As with any complex system, when farms transition from state to state, errors can occur. You must be able to remedy these errors quickly. Use the following general strategy to resolve an error state:
Determine that the farm request failed.
Diagnose the problem by determining the error state.
Fix the problem, for example, replace a failed server, free farm resources, resolve networking issue, and so forth. Then run the farm -af command to activate the farm.
Alternatively, you can bypass the problem, for example, delete the request and return to the prior condition of the farm or delete the farm and start over.
Every device in a logical server farm is continuously monitored for availability. The monitoring facility alerts in case of a device failure. The N1 Provisioning Server software automatically brings up another identically configured physical device to replace the failed device. In these cases, failover is expected behavior and no error message is generated.

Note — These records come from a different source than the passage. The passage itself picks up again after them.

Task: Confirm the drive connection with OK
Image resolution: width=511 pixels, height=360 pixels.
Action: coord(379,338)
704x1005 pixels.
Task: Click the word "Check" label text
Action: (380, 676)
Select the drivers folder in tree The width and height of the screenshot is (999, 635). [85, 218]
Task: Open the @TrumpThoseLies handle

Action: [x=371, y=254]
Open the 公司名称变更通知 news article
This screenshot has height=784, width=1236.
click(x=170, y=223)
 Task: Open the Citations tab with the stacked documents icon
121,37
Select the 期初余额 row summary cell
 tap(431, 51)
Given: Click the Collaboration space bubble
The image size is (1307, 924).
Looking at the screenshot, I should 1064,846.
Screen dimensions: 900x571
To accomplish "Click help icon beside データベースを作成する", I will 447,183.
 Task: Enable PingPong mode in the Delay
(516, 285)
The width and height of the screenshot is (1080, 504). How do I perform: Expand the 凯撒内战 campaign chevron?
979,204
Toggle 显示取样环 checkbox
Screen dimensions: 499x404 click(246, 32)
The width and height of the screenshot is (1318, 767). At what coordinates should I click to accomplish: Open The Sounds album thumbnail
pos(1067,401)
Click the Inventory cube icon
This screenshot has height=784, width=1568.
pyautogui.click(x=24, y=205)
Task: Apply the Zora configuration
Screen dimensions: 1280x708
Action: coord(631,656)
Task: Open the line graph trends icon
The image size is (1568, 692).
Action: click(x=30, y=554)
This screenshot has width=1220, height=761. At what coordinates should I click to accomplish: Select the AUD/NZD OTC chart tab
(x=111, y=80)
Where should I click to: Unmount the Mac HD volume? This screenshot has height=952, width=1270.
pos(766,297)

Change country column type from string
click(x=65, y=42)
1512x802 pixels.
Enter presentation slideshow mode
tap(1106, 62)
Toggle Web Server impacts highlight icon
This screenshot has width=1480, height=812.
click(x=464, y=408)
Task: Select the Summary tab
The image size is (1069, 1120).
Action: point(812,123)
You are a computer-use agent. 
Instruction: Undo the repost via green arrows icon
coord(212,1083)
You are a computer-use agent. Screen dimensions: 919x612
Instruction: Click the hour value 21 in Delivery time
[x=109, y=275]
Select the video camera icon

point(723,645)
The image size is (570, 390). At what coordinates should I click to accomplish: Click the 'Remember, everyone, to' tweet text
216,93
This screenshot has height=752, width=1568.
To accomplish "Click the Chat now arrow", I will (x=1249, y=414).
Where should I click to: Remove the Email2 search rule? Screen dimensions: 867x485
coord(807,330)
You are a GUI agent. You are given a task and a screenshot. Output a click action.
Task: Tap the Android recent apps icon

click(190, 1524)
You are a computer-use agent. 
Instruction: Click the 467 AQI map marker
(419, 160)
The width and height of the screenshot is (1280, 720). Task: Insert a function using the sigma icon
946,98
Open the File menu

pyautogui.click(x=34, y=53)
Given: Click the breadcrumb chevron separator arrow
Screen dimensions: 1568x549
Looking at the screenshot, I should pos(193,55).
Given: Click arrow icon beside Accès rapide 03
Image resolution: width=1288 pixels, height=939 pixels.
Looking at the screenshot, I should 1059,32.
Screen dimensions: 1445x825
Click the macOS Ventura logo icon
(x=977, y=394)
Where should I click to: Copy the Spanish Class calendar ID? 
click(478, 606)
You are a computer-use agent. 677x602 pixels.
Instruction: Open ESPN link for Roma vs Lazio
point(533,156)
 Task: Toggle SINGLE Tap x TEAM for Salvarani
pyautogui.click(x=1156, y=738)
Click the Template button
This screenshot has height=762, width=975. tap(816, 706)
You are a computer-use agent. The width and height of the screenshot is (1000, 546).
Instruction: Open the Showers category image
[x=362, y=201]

Most error states can be diagnosed and resolved by the administrator. However, in some rare cases, error states must be resolved by a Sun Service provider.
At a high level, types of failures include resource layer device failure, that is, device and networking failures, configuration errors, or not enough resources available, software configuration errors, and software error/control plane error. The following list describes potential failure points in farm activation:
The action cannot be completed because there are not enough free resources
Provisionable equipment servers (PES) configuration issues
Network problems
Wiring problems
Other points of failure exist. Given the variety of devices and systems involved, there are a number of failure points to investigate. However, you know you have a problem if the following situations occur:
The Control Center shows a failed status in the Message section of the Farm Request dialog of the Administration screen
The Control Center shows a failed request in the Farm Details section of the Main and Editor screens.
When you run the farm -l farm_ID command, the farm ERROR is a nonzero number, other than 1000, and the farm is not in the desired state.